Temperature and pressure in a protoplanetary disk generally decrease with distance from the star. In the inner disk, only refractory materials such as silicates, oxides, metal, and sulphides (collectively ``rock’’) remain in the solid phase. Further from the star, water ice is also present, first appearing at a distance that is referred to as the ``snow line’’. Highly volatile ices such as methane and carbon monoxide can exist in the outermost regions of a disk. In the cooler regions of the solar nebula, the rock-to-water-ice ratio would have been very roughly 1:1 (Lodders, 2003). Temperatures decline over time as the disk loses mass and the central protostar becomes less luminous (Kennedy & Kenyon, 2008). As a result, volatile materials may be progressively depleted compared to refractory elements, since the former remain in the gas phase for longer (Cassen, 2001). The make up of solid material in any given region of a disk will naturally influence the composition of large bodies that form there. To a first approximation, this explains why the inner planets of the Solar System are composed mainly of rock, while comets and the satellites of the outer planets contain large amounts of water ice.
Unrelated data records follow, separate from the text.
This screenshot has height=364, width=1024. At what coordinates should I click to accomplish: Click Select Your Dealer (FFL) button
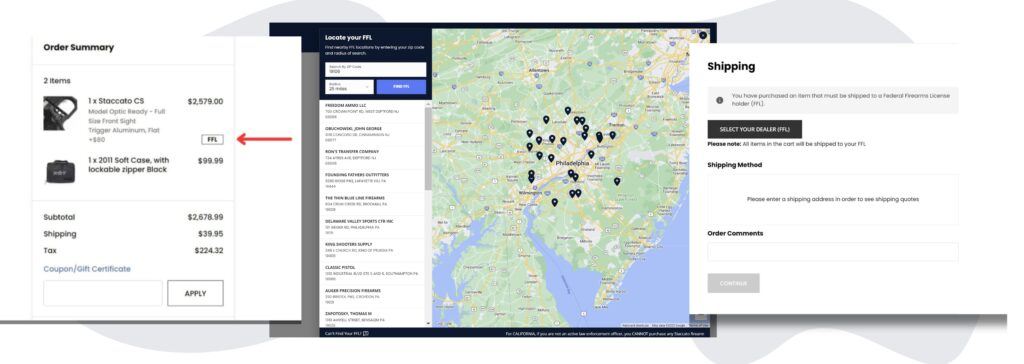pyautogui.click(x=754, y=129)
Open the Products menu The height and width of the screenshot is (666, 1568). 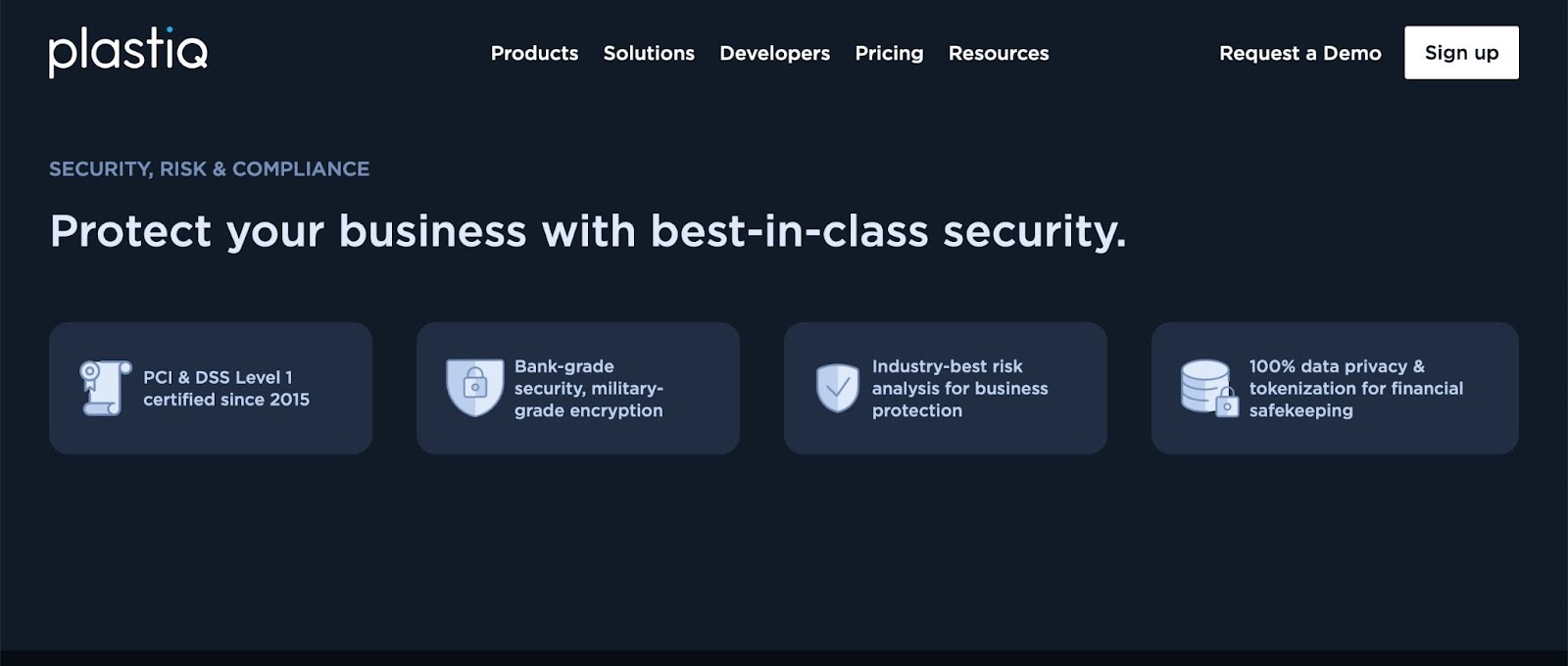[534, 54]
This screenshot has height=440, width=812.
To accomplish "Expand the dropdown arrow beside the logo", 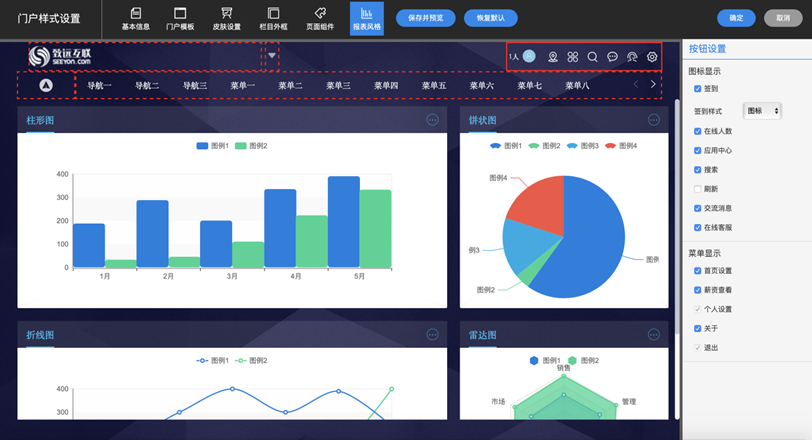I will click(x=272, y=56).
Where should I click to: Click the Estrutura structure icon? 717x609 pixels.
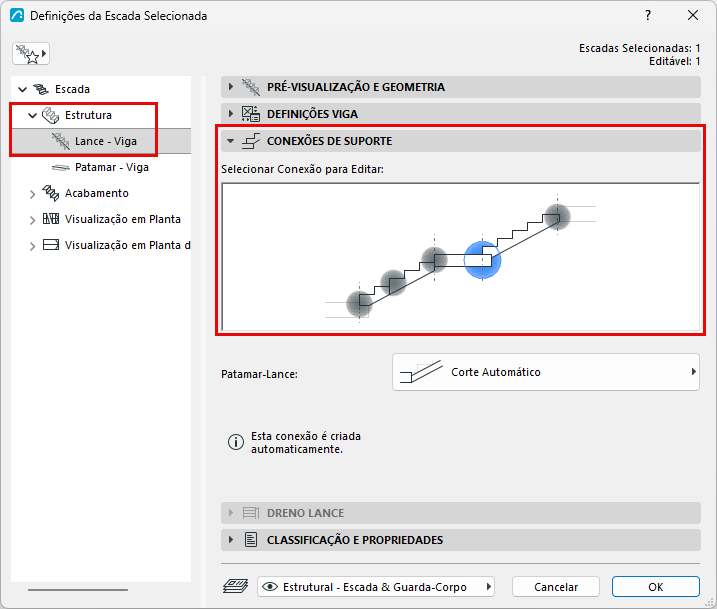[50, 115]
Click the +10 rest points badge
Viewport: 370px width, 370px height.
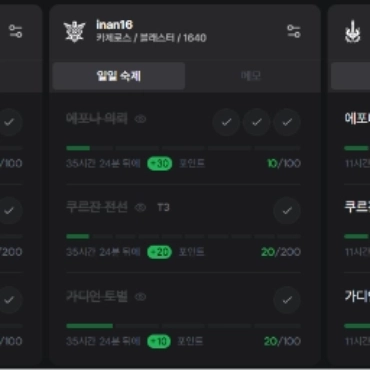coord(159,341)
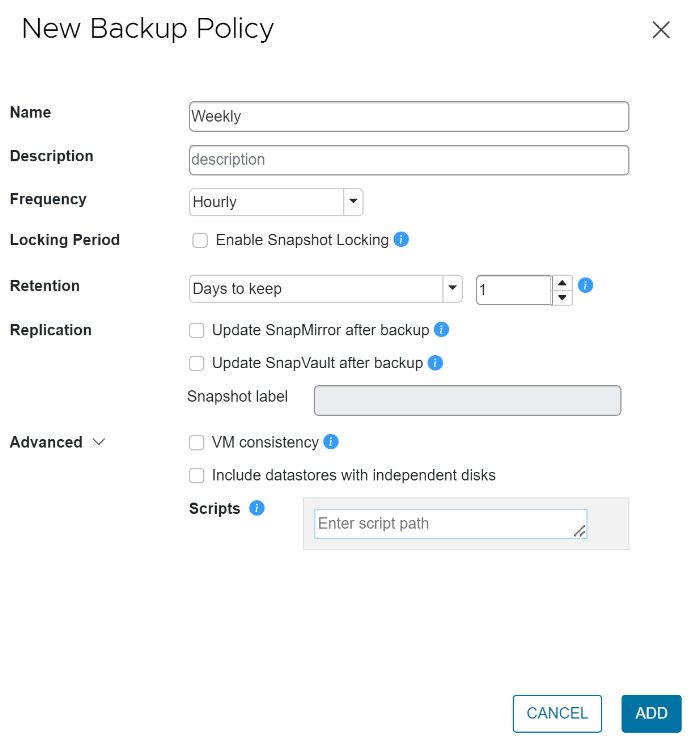
Task: Click info icon next to Scripts label
Action: pyautogui.click(x=256, y=508)
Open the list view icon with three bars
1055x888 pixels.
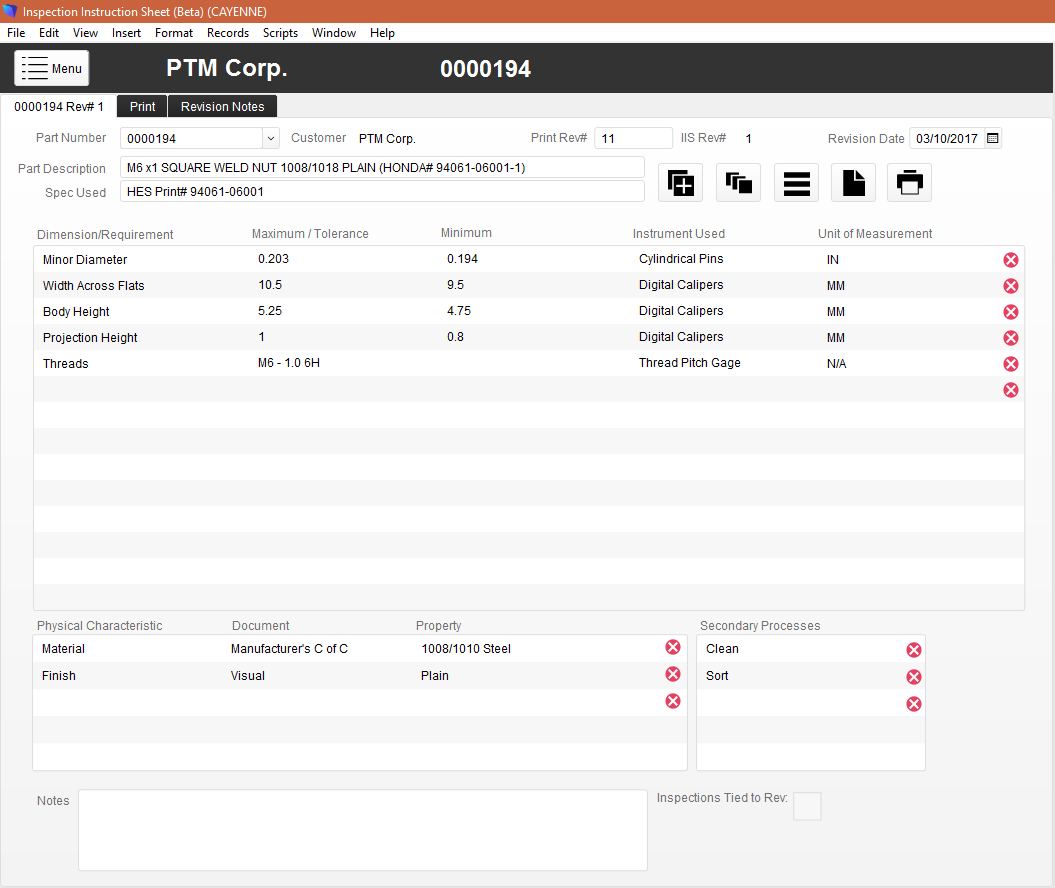[796, 182]
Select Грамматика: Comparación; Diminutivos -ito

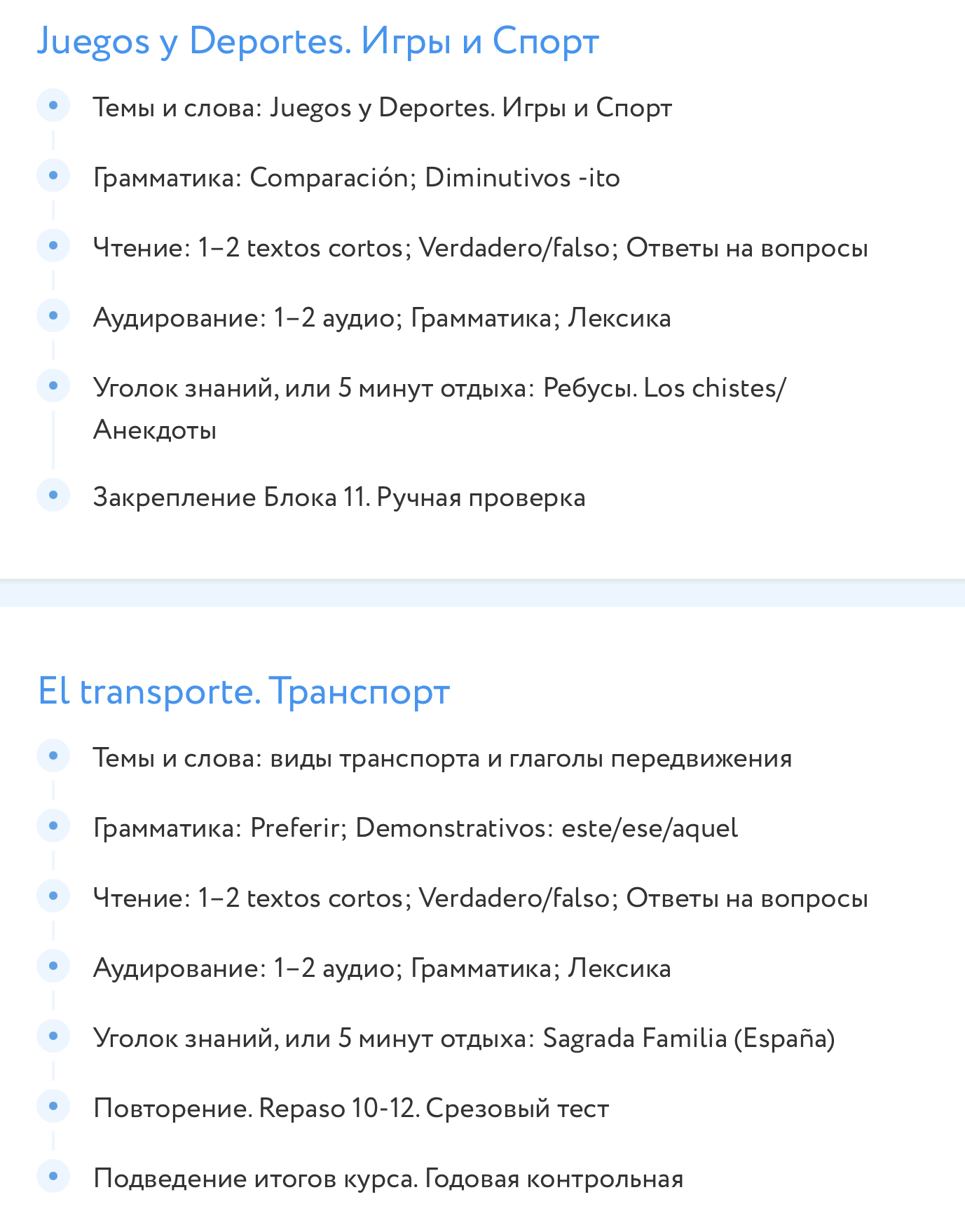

The dynamics of dust grains is controlled by the gravity of the central star and aerodynamic drag forces from the surrounding disk gas. Gas tends to orbit the star more slowly than solid objects due to the outward pressure gradient. As a result, solid objects experience a headwind, losing angular momentum and drifting inwards. Inward radial drift is especially rapid for m-sized bodies, which can move inwards by 1 AU in 102-103 years (Weidenschilling, 1977). Particles also tend to settle towards the disk midplane due to the vertical component of the star’s gravity. In a turbulent disk, vertical and radial motions are partially opposed by turbulent diffusion. A combination of turbulence and radial drift of solid particles can lead to large spatial and temporal variations in the solid-to-gas ratio, chemical composition, and oxidation state of the disk, and these variations may be reflected in planets and asteroids that form subsequently (Ciesla & Cuzzi, 2006). Solid material can accumulate near the snow line or at local pressure maxima, possibly making these preferred sites for planet formation (Stevenson & Lunine, 1988, Haghighipour & Boss, 2003).